- **ABOUT THIS EXERCISE**
Where the line containing "This screenshot has" appears in the entries below, start there and print only that line and every line after it, exactly, through the end, excluding pictures.

- **TASK MATERIAL**
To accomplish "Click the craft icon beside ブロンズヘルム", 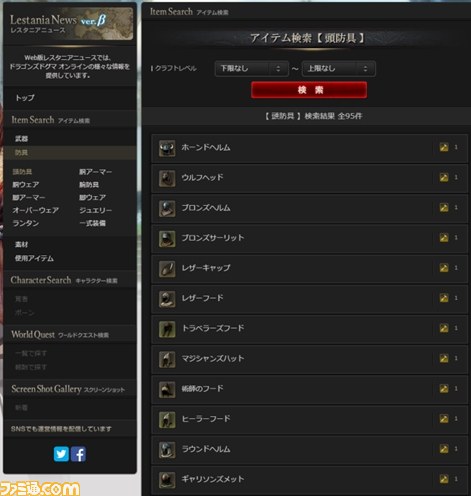I will [x=444, y=208].
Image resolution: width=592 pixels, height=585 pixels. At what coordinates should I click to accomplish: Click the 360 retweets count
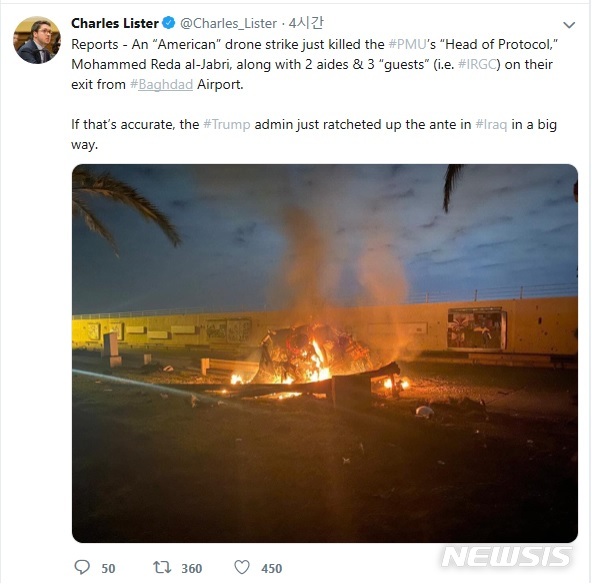click(191, 568)
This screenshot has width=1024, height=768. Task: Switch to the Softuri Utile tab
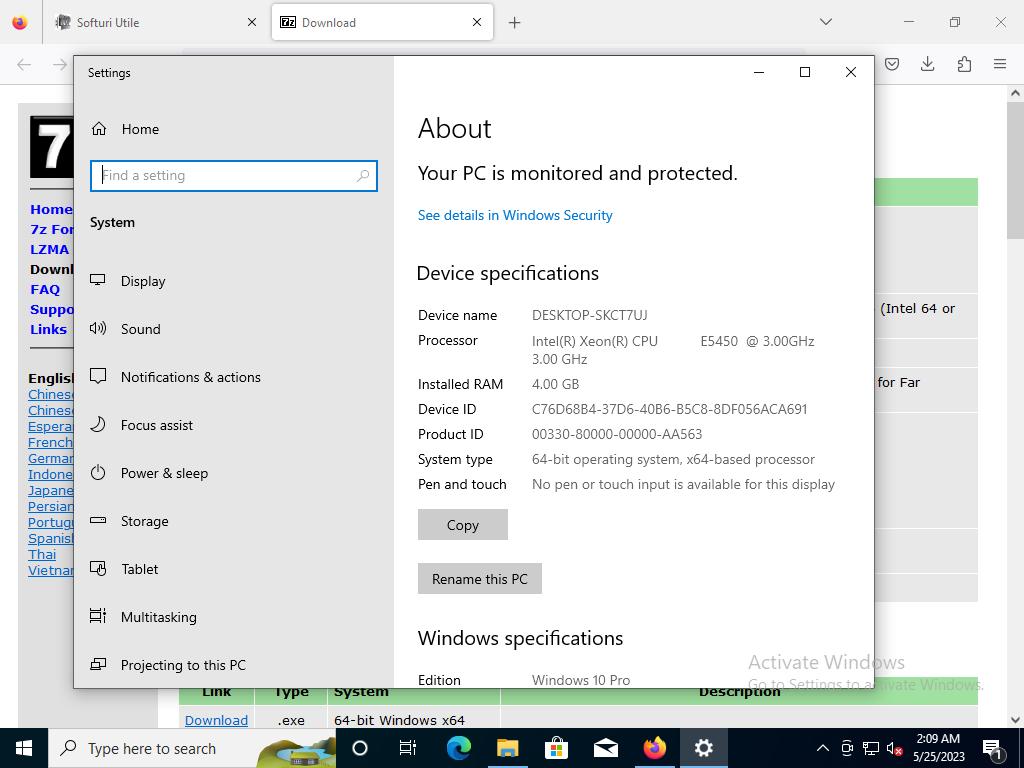coord(150,22)
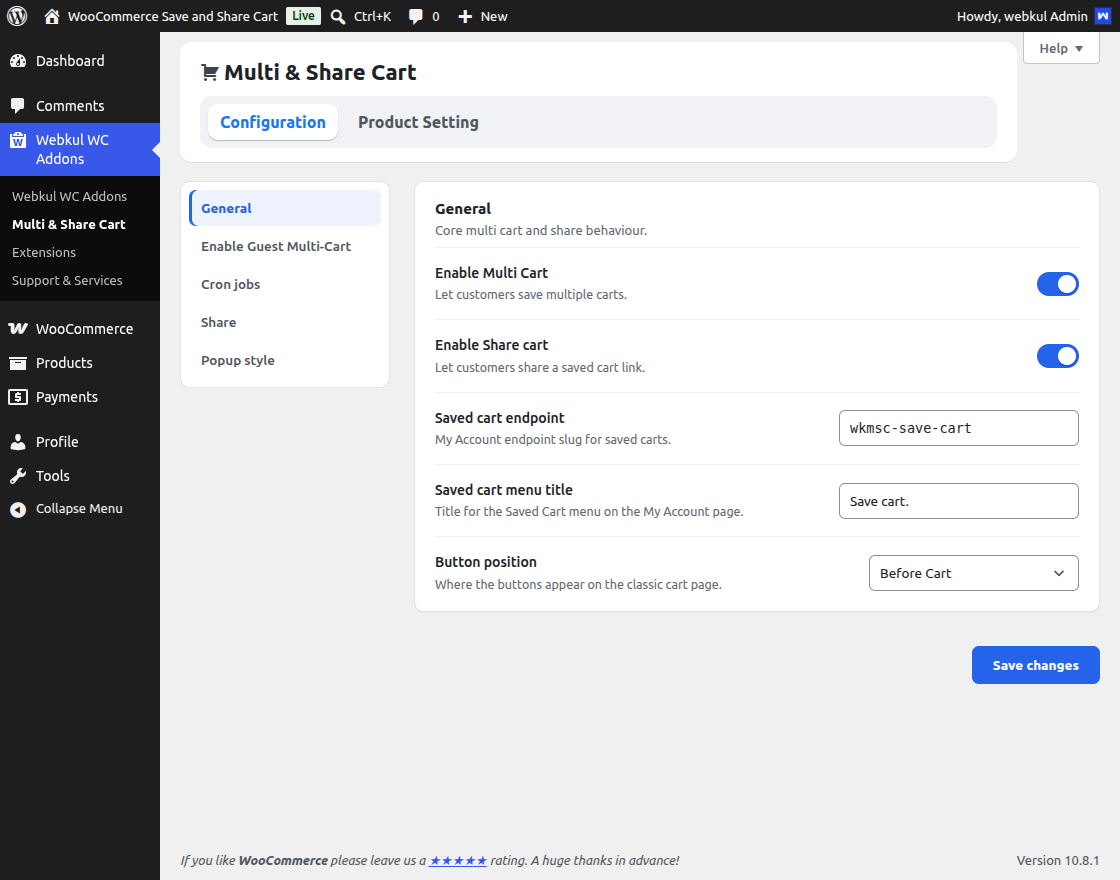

- **ANSWER TO THIS TASK**
This screenshot has width=1024, height=768. Task: Switch to the Softuri Utile tab
coord(150,22)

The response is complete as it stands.